About this exercise:
Pick each line that has "agent" out of the records.

[Records from a dataset]

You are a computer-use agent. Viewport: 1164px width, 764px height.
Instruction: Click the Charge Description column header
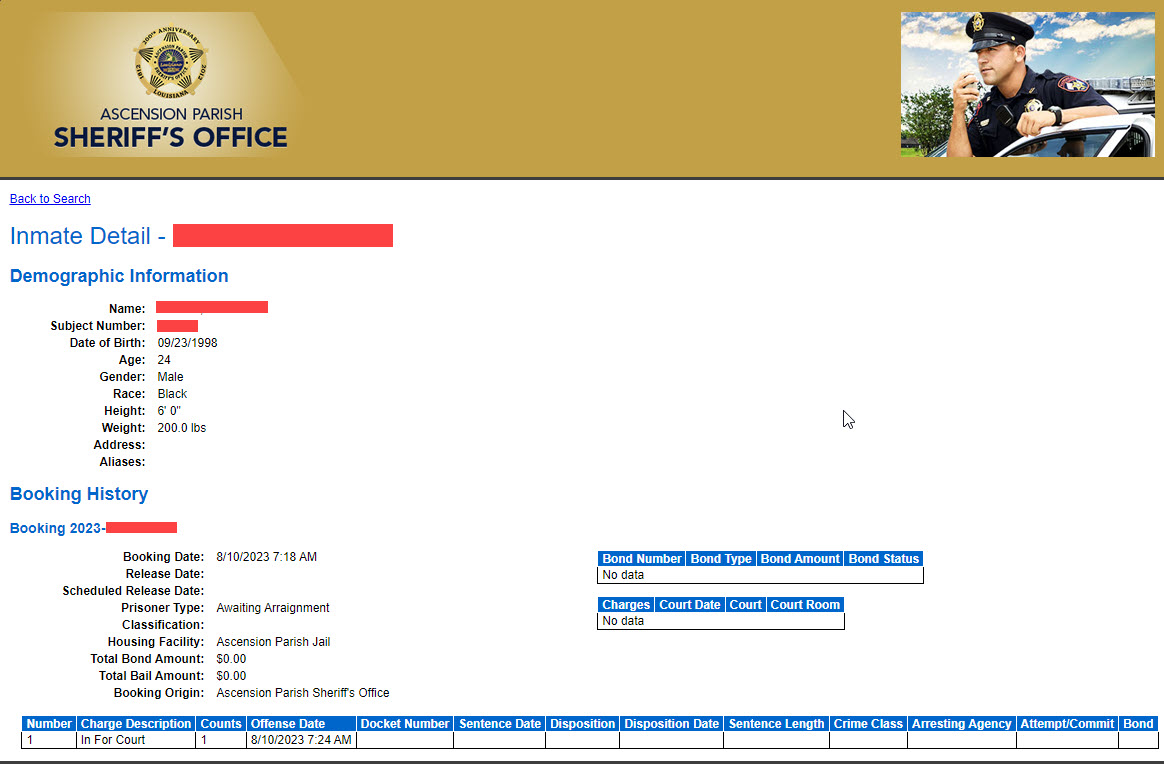tap(136, 724)
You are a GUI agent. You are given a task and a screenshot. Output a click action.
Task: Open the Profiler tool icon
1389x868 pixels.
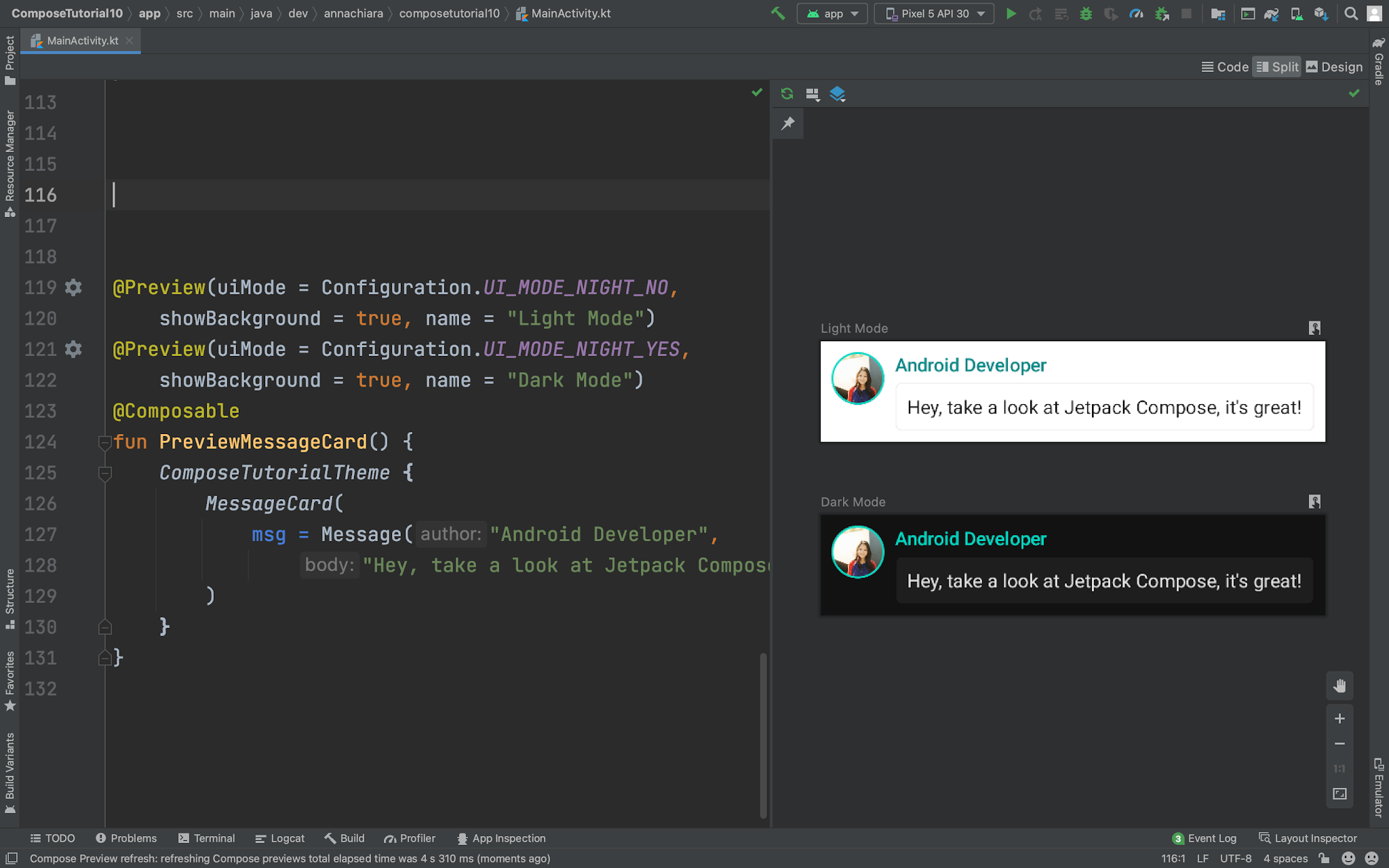[x=391, y=838]
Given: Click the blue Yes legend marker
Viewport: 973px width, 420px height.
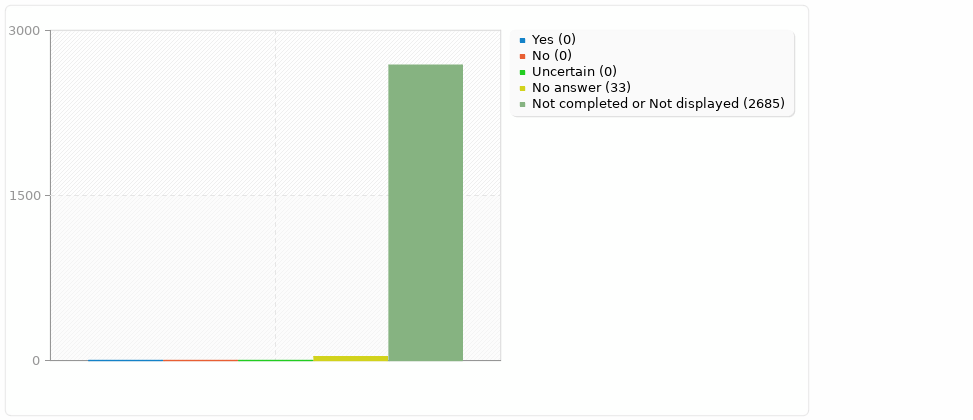Looking at the screenshot, I should tap(522, 40).
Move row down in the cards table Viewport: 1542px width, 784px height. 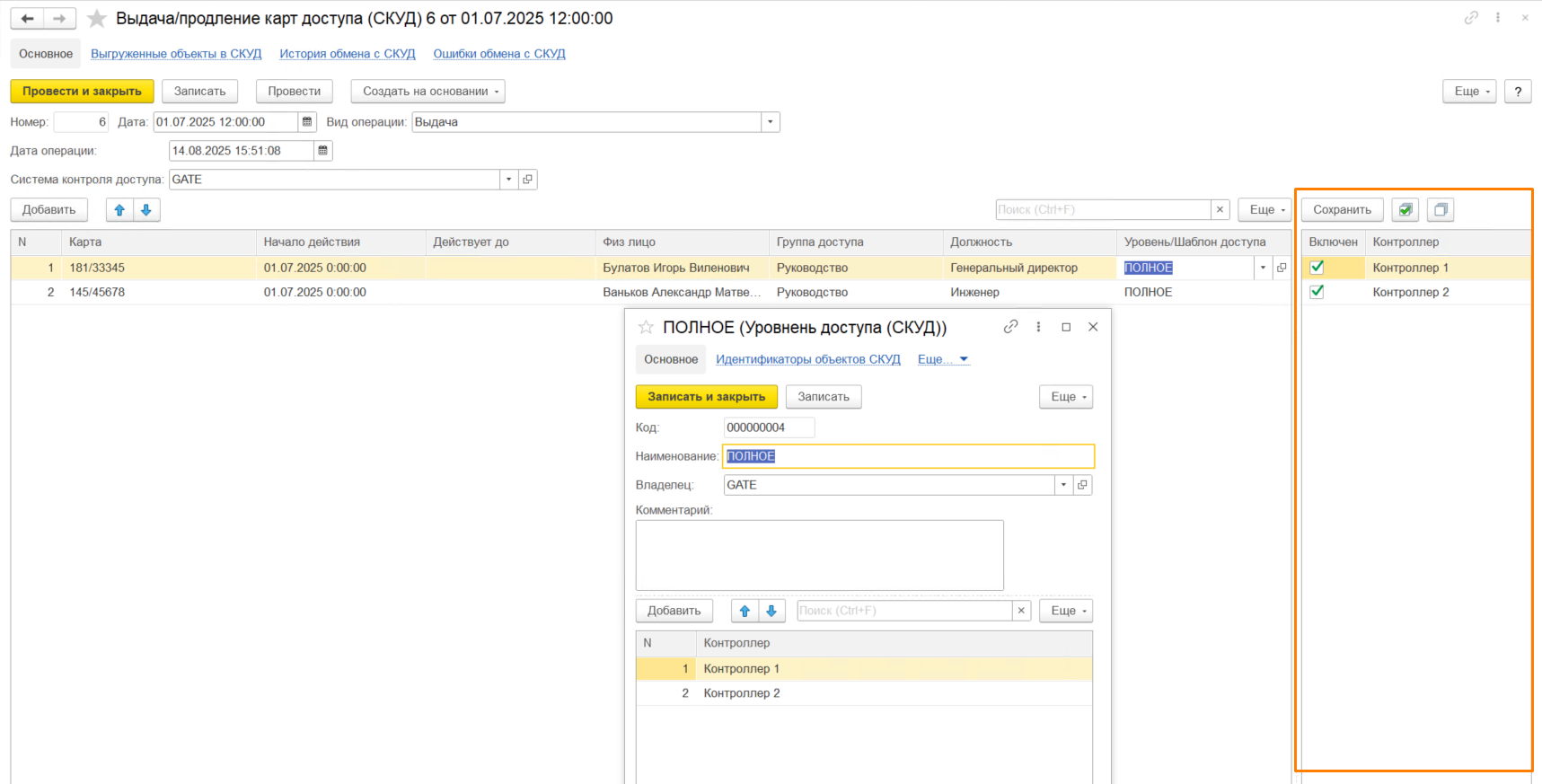[145, 210]
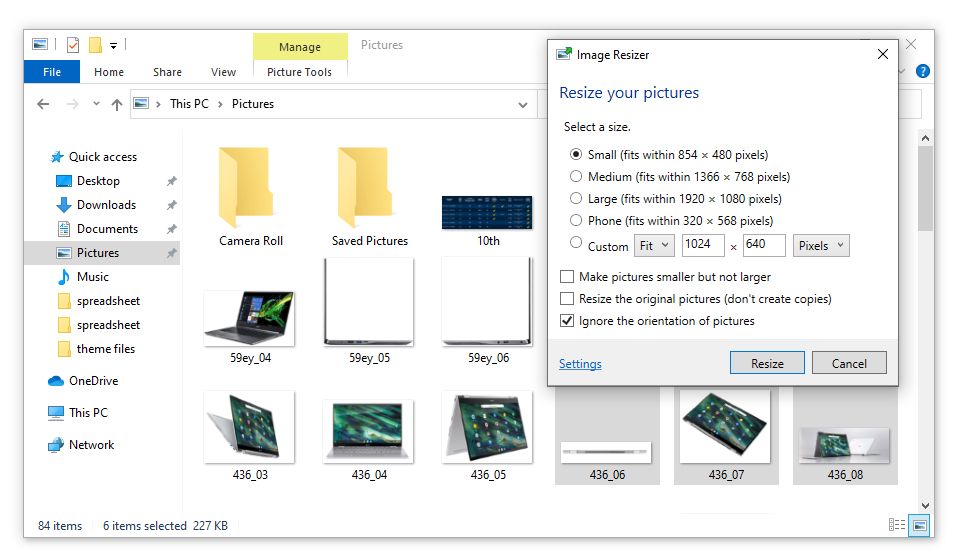Switch to large thumbnails view icon
Image resolution: width=956 pixels, height=558 pixels.
click(x=919, y=525)
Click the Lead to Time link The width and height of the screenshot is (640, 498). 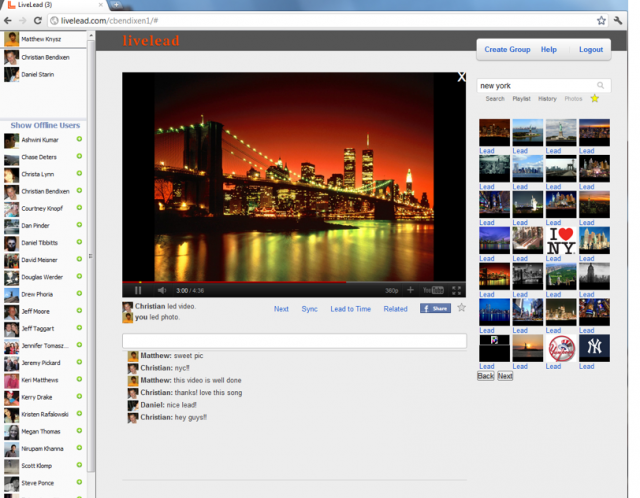[x=351, y=309]
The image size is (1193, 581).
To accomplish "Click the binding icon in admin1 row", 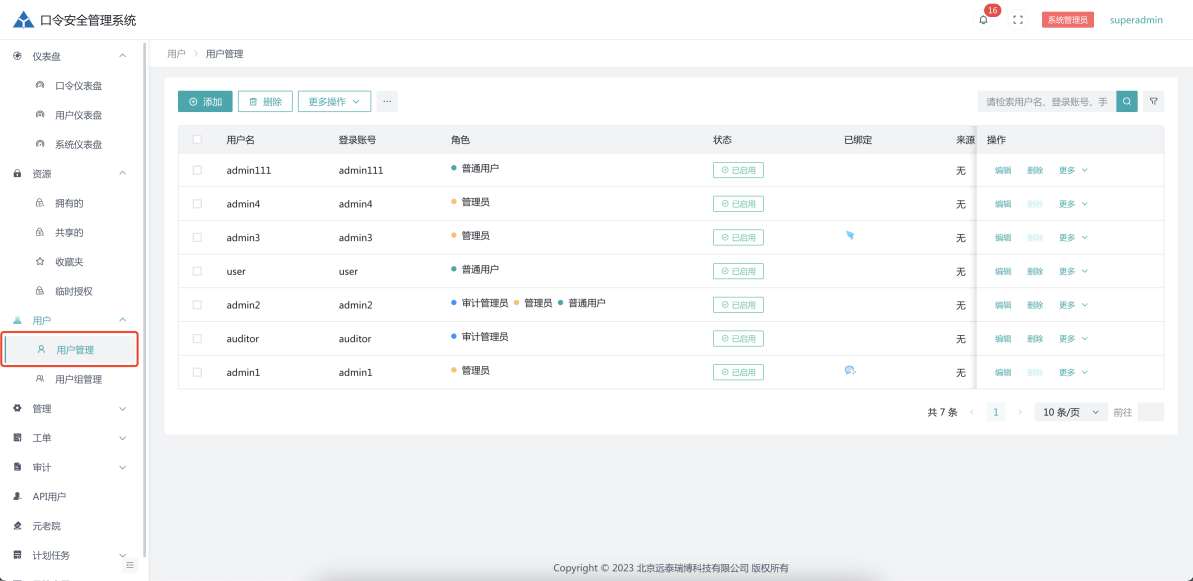I will pos(850,370).
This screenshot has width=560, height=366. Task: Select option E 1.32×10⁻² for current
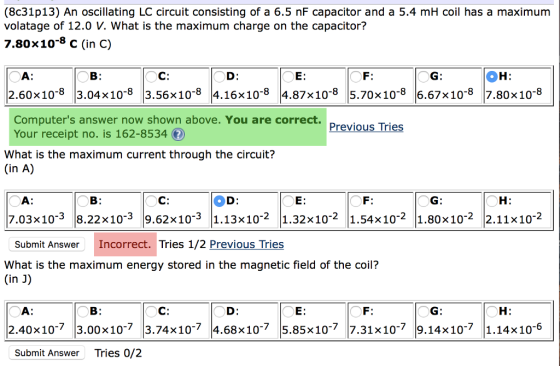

Written response:
You are a computer-use agent. Viewport: 1164px width, 764px height.
You are a GUI agent. You are given a task and a screenshot. Output a click action.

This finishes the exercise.